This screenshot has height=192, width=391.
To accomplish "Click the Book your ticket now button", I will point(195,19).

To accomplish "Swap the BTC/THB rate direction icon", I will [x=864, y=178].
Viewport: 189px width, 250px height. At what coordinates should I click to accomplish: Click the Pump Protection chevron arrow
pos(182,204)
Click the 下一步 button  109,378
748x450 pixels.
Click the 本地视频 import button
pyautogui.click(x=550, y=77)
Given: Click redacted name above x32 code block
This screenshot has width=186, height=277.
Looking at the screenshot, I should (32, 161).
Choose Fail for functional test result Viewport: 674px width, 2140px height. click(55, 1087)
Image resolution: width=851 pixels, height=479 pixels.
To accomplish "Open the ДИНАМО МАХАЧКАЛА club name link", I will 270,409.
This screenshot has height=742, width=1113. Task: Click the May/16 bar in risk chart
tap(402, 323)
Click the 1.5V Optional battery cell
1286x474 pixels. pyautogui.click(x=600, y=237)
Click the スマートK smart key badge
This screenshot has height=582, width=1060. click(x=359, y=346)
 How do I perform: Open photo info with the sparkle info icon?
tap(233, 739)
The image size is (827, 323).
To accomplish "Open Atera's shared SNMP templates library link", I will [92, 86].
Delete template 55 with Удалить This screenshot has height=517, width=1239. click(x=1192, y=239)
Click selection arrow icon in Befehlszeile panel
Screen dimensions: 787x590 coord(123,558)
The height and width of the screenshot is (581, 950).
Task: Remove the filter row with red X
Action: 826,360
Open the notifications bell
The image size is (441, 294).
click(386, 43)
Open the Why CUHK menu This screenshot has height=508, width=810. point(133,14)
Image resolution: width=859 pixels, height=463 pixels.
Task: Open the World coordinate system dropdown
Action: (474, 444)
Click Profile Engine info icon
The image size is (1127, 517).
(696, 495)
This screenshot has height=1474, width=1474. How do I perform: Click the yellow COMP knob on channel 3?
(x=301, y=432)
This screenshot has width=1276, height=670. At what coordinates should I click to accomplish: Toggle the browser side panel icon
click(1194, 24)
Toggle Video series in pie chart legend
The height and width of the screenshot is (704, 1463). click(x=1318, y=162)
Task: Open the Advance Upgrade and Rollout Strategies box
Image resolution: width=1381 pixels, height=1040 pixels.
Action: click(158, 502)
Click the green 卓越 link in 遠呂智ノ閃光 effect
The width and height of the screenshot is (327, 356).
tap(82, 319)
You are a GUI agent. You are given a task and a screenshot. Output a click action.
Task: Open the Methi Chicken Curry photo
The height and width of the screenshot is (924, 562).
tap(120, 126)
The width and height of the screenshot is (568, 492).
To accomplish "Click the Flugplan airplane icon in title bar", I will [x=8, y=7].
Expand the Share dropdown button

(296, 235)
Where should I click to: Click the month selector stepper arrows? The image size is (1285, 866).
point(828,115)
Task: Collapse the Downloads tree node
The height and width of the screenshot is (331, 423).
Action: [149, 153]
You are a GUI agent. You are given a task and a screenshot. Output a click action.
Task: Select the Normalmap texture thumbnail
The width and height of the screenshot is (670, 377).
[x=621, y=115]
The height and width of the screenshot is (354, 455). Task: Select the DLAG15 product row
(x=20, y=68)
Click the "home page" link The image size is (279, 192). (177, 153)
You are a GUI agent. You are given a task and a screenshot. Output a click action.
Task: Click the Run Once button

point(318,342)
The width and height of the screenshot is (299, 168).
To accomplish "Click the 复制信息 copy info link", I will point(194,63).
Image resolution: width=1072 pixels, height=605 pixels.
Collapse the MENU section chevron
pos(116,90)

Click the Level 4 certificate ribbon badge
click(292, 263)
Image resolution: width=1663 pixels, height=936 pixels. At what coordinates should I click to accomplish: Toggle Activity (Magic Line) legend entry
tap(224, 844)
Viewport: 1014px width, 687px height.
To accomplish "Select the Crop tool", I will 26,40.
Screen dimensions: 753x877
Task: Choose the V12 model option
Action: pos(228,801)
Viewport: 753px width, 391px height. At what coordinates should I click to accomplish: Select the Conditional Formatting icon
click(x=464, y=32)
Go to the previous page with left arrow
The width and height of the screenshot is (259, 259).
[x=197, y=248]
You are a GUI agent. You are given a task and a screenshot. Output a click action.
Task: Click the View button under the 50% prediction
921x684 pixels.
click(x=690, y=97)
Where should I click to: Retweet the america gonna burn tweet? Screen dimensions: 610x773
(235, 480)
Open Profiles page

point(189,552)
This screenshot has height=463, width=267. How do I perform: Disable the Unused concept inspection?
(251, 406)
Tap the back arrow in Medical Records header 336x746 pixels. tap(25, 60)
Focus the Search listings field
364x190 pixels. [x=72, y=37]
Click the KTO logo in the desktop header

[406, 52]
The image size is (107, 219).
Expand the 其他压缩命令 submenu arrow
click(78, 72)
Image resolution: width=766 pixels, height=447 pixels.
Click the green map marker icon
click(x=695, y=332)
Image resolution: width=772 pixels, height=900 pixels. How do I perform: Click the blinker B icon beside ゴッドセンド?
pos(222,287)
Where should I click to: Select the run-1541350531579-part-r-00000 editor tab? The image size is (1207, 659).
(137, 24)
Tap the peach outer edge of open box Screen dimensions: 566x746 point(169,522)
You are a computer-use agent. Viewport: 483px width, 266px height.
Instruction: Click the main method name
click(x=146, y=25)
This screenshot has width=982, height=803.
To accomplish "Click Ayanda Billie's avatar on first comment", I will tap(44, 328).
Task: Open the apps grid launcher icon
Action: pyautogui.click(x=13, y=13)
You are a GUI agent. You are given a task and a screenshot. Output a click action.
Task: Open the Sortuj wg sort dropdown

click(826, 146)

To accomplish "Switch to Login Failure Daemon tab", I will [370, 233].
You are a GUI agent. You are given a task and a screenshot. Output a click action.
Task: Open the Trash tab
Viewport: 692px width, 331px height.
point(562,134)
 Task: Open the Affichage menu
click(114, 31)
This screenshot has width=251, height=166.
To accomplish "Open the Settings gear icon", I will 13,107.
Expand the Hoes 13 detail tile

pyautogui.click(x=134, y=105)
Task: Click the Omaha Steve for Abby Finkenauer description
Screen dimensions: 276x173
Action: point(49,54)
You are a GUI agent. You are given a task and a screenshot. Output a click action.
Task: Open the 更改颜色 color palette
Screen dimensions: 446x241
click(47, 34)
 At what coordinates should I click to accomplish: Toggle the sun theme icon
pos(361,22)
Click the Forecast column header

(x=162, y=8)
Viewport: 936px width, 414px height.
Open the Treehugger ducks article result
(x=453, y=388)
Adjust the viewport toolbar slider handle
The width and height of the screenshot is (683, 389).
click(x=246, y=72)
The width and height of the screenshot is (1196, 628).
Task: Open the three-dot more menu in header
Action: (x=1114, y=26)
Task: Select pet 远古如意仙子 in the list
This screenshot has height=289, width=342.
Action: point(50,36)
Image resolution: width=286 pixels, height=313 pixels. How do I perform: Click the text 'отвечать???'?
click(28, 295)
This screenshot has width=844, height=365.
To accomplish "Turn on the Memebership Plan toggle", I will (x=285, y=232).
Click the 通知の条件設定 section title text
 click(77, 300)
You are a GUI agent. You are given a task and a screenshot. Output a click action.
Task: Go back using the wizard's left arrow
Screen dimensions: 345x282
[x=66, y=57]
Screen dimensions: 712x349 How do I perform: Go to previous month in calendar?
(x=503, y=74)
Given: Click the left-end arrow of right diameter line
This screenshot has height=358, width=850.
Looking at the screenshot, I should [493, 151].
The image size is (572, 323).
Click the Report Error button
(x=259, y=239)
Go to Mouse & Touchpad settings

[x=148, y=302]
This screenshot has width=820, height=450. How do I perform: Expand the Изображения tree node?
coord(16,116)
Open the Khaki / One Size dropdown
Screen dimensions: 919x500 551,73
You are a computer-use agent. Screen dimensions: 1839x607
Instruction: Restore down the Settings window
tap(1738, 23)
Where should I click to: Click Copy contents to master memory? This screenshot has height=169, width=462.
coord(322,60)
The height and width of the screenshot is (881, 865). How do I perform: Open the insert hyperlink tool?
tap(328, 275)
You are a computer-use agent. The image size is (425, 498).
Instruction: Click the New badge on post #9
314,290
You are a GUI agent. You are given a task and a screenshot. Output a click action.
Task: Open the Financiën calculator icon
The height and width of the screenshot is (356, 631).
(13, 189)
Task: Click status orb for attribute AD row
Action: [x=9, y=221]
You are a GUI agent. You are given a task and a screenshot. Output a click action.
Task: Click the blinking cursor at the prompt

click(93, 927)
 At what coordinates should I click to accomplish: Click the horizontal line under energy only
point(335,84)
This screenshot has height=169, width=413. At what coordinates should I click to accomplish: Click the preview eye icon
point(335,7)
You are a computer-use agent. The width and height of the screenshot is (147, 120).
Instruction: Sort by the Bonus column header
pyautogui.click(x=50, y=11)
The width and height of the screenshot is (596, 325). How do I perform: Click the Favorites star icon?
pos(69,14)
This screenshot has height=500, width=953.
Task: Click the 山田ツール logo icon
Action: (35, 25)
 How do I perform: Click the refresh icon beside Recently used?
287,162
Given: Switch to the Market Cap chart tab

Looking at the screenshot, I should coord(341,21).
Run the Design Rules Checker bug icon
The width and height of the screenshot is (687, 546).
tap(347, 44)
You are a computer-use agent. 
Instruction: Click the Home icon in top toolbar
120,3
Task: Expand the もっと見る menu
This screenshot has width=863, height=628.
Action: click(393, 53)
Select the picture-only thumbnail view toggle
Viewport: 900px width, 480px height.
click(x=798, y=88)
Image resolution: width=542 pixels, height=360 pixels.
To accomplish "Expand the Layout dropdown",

__Instructions to follow__. Everything above from the line containing "This screenshot has height=289, width=342." down to the line containing "Task: Open the Financiën calculator icon" is to be transcribed exactly, with both of those lines included and nothing else added.

__Response area__.
This screenshot has height=289, width=342.
Action: point(50,36)
Image resolution: width=286 pixels, height=313 pixels. How do I perform: Click the text 'отвечать???'?
click(28, 295)
This screenshot has width=844, height=365.
To accomplish "Turn on the Memebership Plan toggle", I will (x=285, y=232).
Click the 通知の条件設定 section title text
 click(77, 300)
You are a GUI agent. You are given a task and a screenshot. Output a click action.
Task: Go back using the wizard's left arrow
Screen dimensions: 345x282
[x=66, y=57]
Screen dimensions: 712x349 How do I perform: Go to previous month in calendar?
(x=503, y=74)
Given: Click the left-end arrow of right diameter line
This screenshot has height=358, width=850.
Looking at the screenshot, I should [493, 151].
The image size is (572, 323).
Click the Report Error button
(x=259, y=239)
Go to Mouse & Touchpad settings

[x=148, y=302]
This screenshot has width=820, height=450. How do I perform: Expand the Изображения tree node?
coord(16,116)
Open the Khaki / One Size dropdown
Screen dimensions: 919x500 551,73
You are a computer-use agent. Screen dimensions: 1839x607
Instruction: Restore down the Settings window
tap(1738, 23)
Where should I click to: Click Copy contents to master memory? This screenshot has height=169, width=462.
coord(322,60)
The height and width of the screenshot is (881, 865). How do I perform: Open the insert hyperlink tool?
tap(328, 275)
You are a computer-use agent. The image size is (425, 498).
Instruction: Click the New badge on post #9
314,290
You are a GUI agent. You are given a task and a screenshot. Output a click action.
Task: Open the Financiën calculator icon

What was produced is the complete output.